#### Exercise brief
Copy every record word for word. The images stay behind.

-- Records follows --

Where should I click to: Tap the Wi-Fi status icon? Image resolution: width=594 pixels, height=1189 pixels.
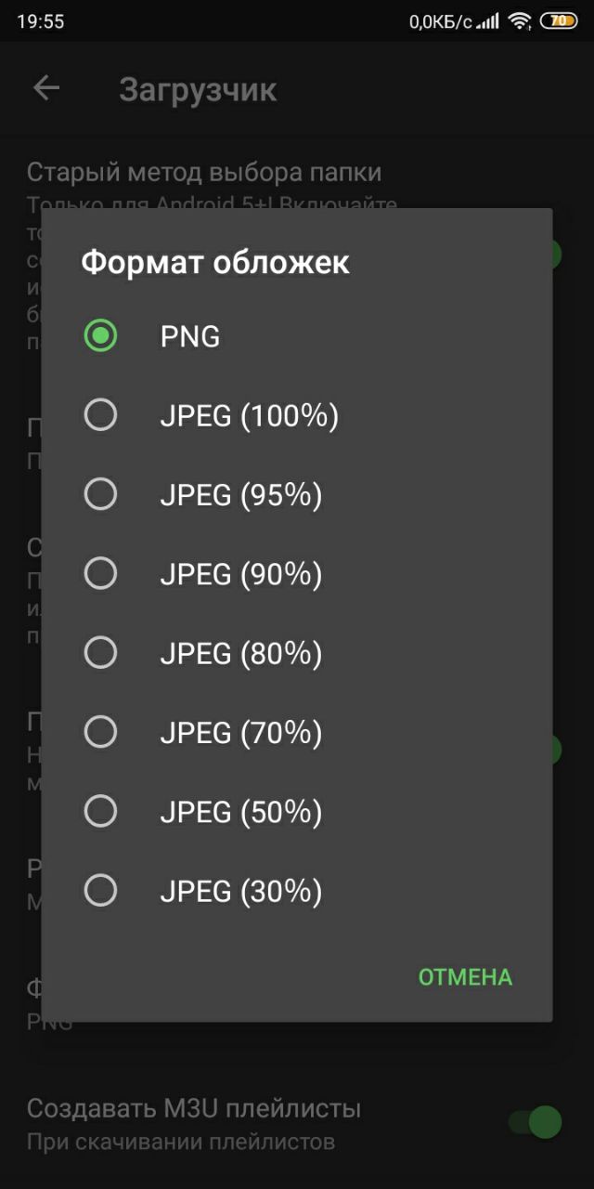coord(520,20)
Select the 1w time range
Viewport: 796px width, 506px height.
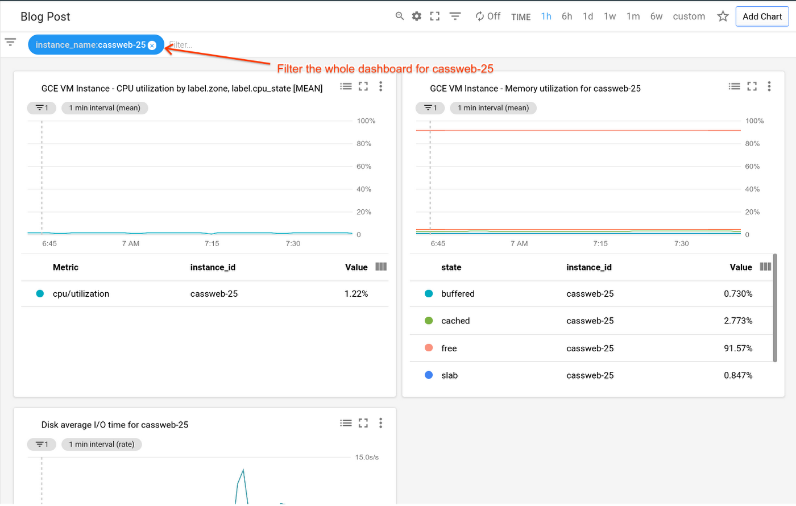(610, 16)
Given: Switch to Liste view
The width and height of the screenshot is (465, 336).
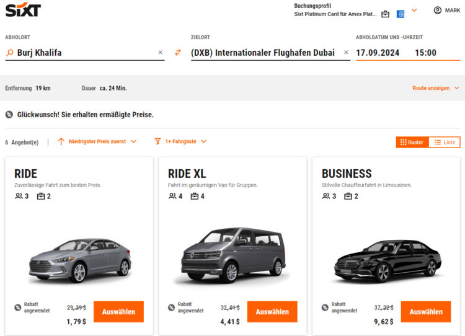Looking at the screenshot, I should click(444, 142).
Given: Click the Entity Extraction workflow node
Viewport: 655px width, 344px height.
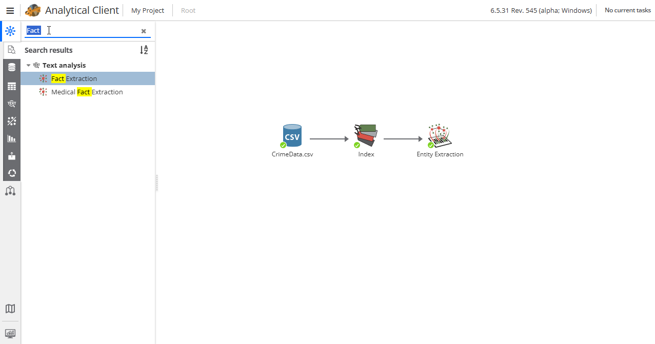Looking at the screenshot, I should coord(440,136).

-- Records concluded --

#### Answer to this problem
Where should I click to: Tap the Wi-Fi status icon? Image resolution: width=594 pixels, height=1189 pixels.
coord(520,20)
Select the 1w time range
Viewport: 796px width, 506px height.
(610, 16)
Given: Switch to Liste view
The width and height of the screenshot is (465, 336).
Looking at the screenshot, I should click(444, 142).
Given: Click the Entity Extraction workflow node
Viewport: 655px width, 344px height.
Looking at the screenshot, I should coord(440,136).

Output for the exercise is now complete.